The MMI is different from a traditional interview. It consists of a series of short interviews with standardized scenarios and questions. These short interviews require the applicant to respond to a prompt that is often health-related, then to discuss this with a rater. Some scenarios have an applicant interact with an actor while a rater observes.
The admissions office has created a virtual training process so that volunteers are able to read the material and prepare on their own before volunteering. Raters will have the opportunity to ask questions or meet with a staff member before volunteering.
- Volunteers can select the days that work best for them
- Each session is three and a half to four hours long and primarily on Tuesday and Thursday mornings
- Volunteers need to be present for the entire session
- The scoring is completed during the session and there is minimal preparation required ahead of time
- Volunteers are asked to commit to a minimum of four sessions (more if possible) of rating the medical school applicants between August 2022 and March 2023
Volunteers need not be OHSU alumni in order to apply. Please help spread the word about this volunteer opportunity to your colleagues and others within the health care field.

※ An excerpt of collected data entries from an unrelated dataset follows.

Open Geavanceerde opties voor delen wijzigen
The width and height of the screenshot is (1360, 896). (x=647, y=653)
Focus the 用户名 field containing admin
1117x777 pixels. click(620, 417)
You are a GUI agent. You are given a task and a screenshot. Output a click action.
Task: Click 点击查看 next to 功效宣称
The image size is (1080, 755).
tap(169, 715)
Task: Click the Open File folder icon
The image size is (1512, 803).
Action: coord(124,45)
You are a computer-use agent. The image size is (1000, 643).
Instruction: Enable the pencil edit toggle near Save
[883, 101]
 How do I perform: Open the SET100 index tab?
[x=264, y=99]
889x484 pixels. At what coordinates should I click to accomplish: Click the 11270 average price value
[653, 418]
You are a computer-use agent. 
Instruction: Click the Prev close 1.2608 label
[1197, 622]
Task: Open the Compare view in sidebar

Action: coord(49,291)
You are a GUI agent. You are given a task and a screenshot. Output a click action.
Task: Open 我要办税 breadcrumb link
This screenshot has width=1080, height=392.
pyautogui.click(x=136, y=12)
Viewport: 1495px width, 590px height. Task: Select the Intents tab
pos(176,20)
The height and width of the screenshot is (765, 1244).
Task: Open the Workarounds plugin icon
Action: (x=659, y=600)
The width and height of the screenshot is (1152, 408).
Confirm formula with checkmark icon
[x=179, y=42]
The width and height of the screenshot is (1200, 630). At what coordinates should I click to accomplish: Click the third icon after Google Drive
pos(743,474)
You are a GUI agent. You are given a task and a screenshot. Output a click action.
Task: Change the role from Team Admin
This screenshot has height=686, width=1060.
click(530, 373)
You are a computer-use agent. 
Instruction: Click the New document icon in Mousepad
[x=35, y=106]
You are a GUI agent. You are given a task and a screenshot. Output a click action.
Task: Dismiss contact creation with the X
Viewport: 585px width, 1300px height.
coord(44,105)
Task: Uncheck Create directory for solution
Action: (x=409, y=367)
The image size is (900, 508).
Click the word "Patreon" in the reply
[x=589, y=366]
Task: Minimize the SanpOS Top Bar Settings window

For additional information or to volunteer, please contact us.
Continuing medical education
OHSU School of Medicine is accredited by the Accreditation Council for Continuing Medical Education to provide continuing medical education for physicians. OHSU School of Medicine designates this live activity for a maximum of 1.0 AMA PRA Category 1 Credit™.
About the multiple mini interview
In 2011, the OHSU School of Medicine joined a cohort of medical schools using this new tool in the M.D. admissions process.
The Oregonian described the multiple mini interview this way: applicants are “rigorously examined for their emotional intelligence: the ability to communicate with real people in real situations and with professional colleagues in complex care-giving scenarios. They’ll be observed by at least seven professionals in at least seven successive and unknowable situations, rated on how well they parse the challenge and then work through it with others in the room.”
This multiple mini interview process was first established by McMaster University and has now been adopted by most Canadian medical schools and by at least a quarter of U.S. schools. It is intended to replace the inherent bias of traditional one-on-one interviews, employed at many medical schools, in which judging across shared metrics in any consistent manner is difficult.